Data entries:
• • • •

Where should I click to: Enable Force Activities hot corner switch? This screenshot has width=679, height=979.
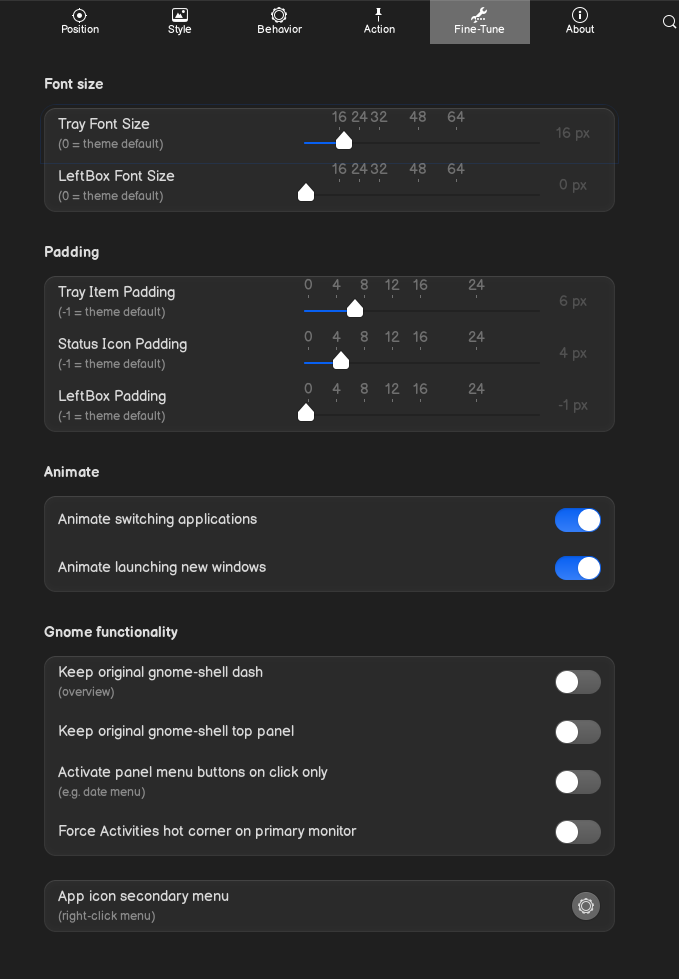(x=578, y=832)
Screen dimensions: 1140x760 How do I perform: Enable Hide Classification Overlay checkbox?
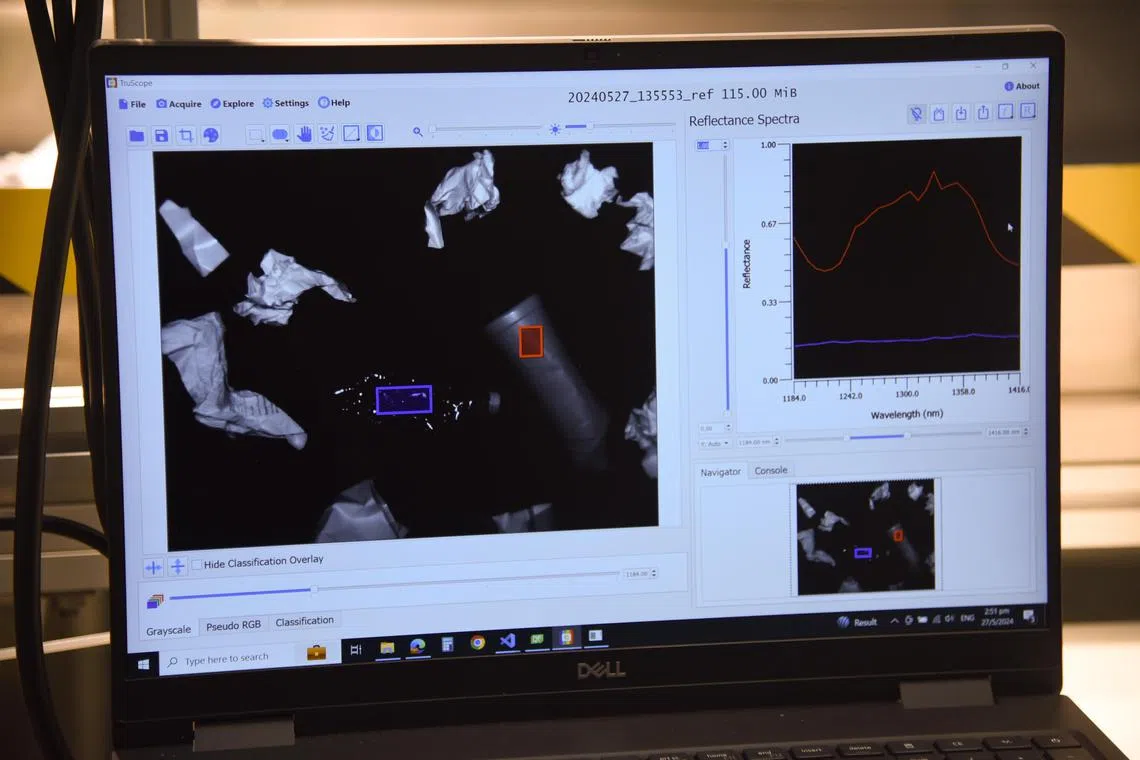197,564
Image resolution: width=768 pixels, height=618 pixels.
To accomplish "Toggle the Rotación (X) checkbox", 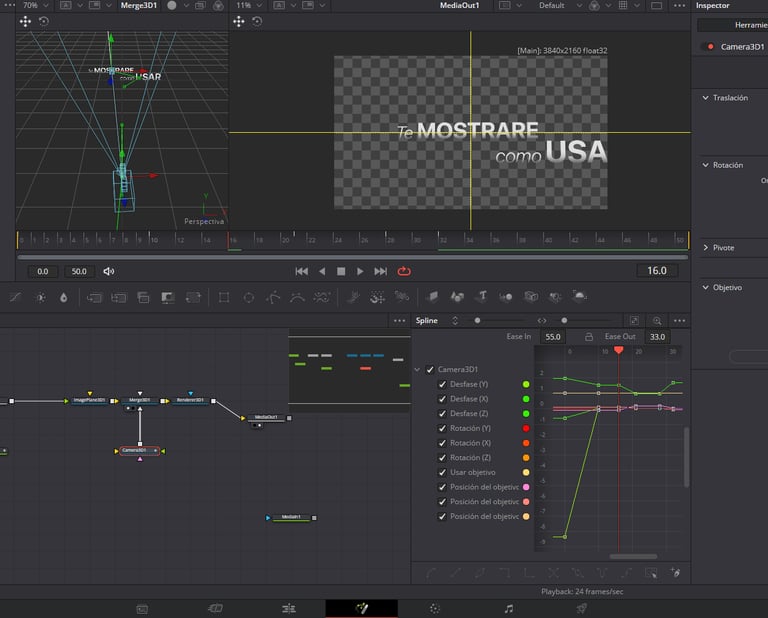I will pyautogui.click(x=443, y=443).
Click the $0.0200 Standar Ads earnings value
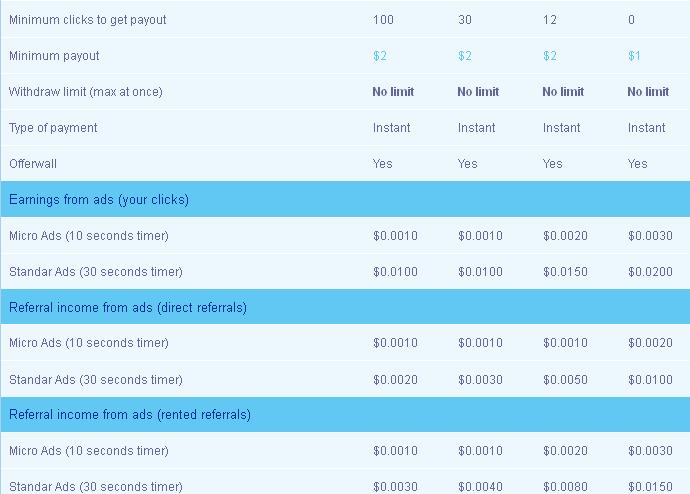 tap(650, 271)
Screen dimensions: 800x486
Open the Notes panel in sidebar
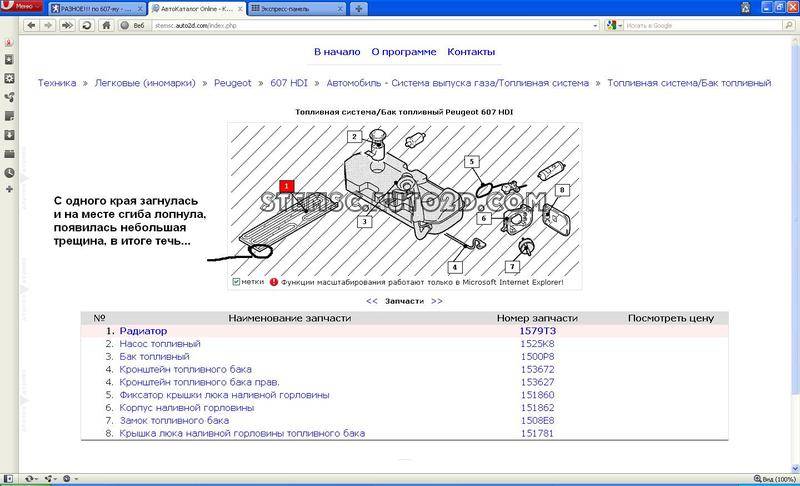9,116
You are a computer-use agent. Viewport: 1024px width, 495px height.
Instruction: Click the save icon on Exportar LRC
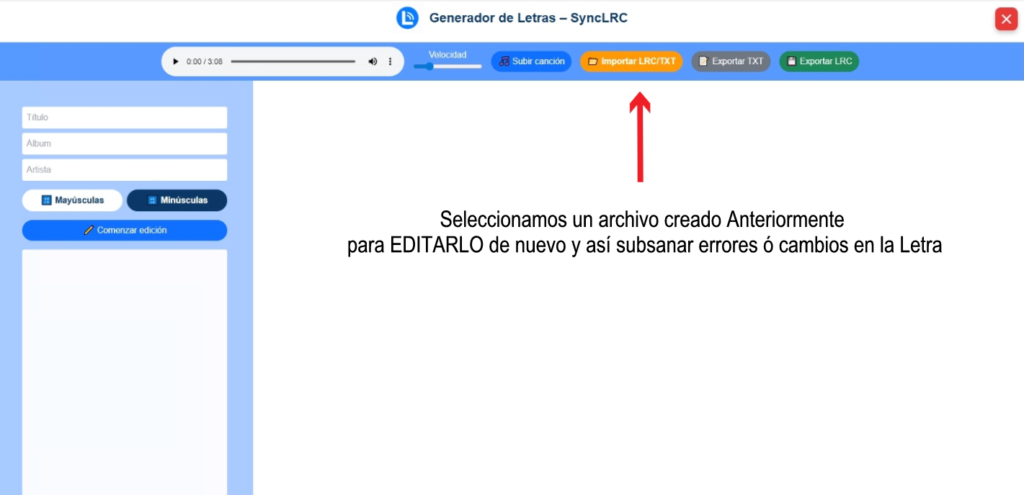(792, 62)
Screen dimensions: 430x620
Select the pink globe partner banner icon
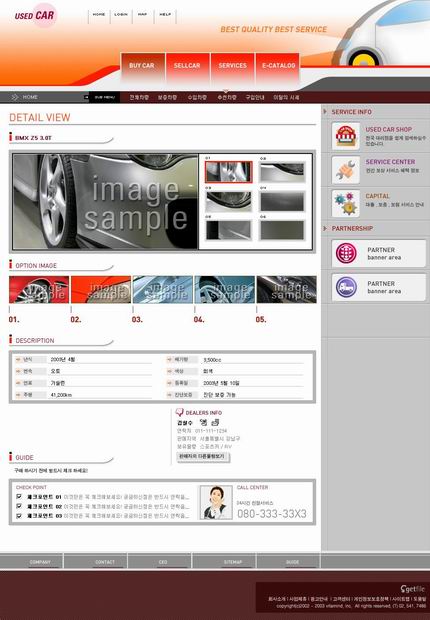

• • • •

Only the lines from the one holding "Instruction: Click the" to the last line of the entries above should be printed, exactly as they appear and with no pictures.

Instruction: Click the save icon on Exportar LRC
(792, 62)
Screen dimensions: 430x620
Select the pink globe partner banner icon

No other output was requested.